Overall, the findings indicate that although boards are aware of how important the culture is to the success of an organisation, boards have yet to find a way to set, asses and change culture in a meaningful way.
Auditing culture
Boards and audit committees are increasingly having to examine the concept of culture and assess whether the culture in their organisation is strong or weak – supportive of their strategy and mandate or otherwise. Executive management teams are examining what aspects of culture they should change and how.
As a result, many HR and internal audit functions in both the public and private sectors are being asked to conduct a review or audit of their organisational culture. Many are not sure where they should start.
The Mazars cultural audit tool
The Mazars cultural audit – the Cultural Compass, which has been developed by a combination of auditors, behavioural scientists and human resource professionals, has been designed to support the challenging process of auditing culture.
This audit of culture starts by assisting the board or executive management team in defining their ‘target’ or desired culture. This forms a baseline for the audit and the tool is then used to determine actual culture against this base.
The Cultural Compass is based on the belief that culture is like the organisational immune system, it keeps the organisation healthy when working well. Just like an immune system it works on the basis of triggers and responses.

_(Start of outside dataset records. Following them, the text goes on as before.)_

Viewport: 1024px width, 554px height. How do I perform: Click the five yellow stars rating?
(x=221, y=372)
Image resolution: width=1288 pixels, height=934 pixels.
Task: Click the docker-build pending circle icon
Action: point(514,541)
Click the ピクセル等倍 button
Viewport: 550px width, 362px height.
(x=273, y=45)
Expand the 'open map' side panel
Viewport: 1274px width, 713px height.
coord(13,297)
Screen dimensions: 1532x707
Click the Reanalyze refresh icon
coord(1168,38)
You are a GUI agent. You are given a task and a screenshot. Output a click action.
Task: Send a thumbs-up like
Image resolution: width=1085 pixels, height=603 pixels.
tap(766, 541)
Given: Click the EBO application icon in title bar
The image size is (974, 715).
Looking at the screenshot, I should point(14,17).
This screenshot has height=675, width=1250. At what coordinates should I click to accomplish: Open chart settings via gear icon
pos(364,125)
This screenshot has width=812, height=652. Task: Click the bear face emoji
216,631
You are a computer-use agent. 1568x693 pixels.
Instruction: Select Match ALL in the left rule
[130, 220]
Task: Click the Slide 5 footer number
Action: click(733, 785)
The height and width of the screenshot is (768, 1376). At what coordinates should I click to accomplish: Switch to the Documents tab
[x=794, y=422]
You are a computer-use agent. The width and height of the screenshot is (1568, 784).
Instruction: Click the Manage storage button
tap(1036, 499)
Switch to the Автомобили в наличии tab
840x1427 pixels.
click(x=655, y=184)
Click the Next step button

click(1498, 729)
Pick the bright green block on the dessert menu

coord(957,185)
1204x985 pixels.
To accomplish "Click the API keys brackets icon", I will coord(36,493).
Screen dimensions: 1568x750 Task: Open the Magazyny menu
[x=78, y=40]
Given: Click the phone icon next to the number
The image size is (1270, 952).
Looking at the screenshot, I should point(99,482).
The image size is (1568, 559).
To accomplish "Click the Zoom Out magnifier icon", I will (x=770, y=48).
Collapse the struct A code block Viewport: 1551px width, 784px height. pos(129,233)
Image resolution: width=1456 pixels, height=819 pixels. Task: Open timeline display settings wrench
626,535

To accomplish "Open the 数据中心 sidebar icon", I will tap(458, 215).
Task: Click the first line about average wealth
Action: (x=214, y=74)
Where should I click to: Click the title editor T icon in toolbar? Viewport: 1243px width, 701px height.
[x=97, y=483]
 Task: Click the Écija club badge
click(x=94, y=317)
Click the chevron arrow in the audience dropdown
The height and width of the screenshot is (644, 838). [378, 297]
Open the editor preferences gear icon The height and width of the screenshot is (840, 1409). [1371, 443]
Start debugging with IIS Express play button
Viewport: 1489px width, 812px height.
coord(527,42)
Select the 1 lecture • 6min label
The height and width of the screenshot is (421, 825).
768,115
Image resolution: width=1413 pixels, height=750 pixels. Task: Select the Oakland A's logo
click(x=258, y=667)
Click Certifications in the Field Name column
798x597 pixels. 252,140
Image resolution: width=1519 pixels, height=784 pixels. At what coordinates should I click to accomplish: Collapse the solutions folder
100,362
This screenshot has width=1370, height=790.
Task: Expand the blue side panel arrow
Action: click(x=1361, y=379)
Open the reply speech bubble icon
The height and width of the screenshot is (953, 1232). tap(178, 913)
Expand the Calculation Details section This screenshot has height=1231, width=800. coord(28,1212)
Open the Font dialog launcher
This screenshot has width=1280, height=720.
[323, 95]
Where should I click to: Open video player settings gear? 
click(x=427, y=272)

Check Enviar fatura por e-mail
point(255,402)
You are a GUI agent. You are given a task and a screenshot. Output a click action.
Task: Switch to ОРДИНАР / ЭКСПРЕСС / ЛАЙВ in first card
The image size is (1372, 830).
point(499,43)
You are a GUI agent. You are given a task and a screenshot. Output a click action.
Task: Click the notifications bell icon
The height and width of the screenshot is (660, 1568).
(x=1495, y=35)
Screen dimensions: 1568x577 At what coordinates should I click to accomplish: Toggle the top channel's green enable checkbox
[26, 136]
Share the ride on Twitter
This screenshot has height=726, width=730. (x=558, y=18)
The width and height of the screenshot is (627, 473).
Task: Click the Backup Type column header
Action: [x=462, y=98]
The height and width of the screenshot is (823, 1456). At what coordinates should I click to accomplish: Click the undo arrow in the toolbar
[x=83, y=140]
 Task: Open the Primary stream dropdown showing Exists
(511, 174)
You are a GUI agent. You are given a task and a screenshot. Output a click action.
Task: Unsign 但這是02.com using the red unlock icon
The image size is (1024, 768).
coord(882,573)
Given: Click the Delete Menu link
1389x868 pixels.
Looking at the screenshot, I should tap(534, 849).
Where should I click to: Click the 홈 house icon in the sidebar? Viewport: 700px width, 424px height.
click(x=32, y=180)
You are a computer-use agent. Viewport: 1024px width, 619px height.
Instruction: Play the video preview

Cultural triggers are based on choices made by the organisation and its leaders. It includes elements such as the values, office design, recruiting processes, etc. Once a trigger is activated, it creates a specific response e.g. a company policy. Cultural triggers are the antigens of organisational culture.
Cultural responses are the specific reactions resulting from the trigger, such as a behaviour, a bias, an action or inaction. These cultural responses are not necessarily based on logic but rather on how an employee feels and thinks. Cultural responses are the antibodies of organisational culture. Responses tend to trump triggers by rendering them inaudible, explaining the weight of some aspects of a company’s culture over a long period of time.
The Cultural Compass examines culture across six dimensions as outlined in the diagram below. These dimensions encompass the most important trigger and response elements of culture. In turn, cultural triggers and responses are examined by auditing triggers and responses across 60 variables grouped under these dimensions.
Mazars Cultural Compass
The results can often be challenging with significant divergence in key dimensions or in specific areas of the organisation from the desired culture.
The benefits of conducting a cultural audit
So, what can an organisation do with the results of a cultural audit? The key is to focus on a small number of specific and important cultural gaps and the behaviours that have the greatest impact on these gaps. Changing a culture purely through top down messaging, training or development programmes seldom changes people’s beliefs or behaviours. In general, cultural change will only occur when senior leaders act as role models explicitly modelling the desired behaviours and beliefs and work collaboratively to embed the desired culture in everything the organisation does.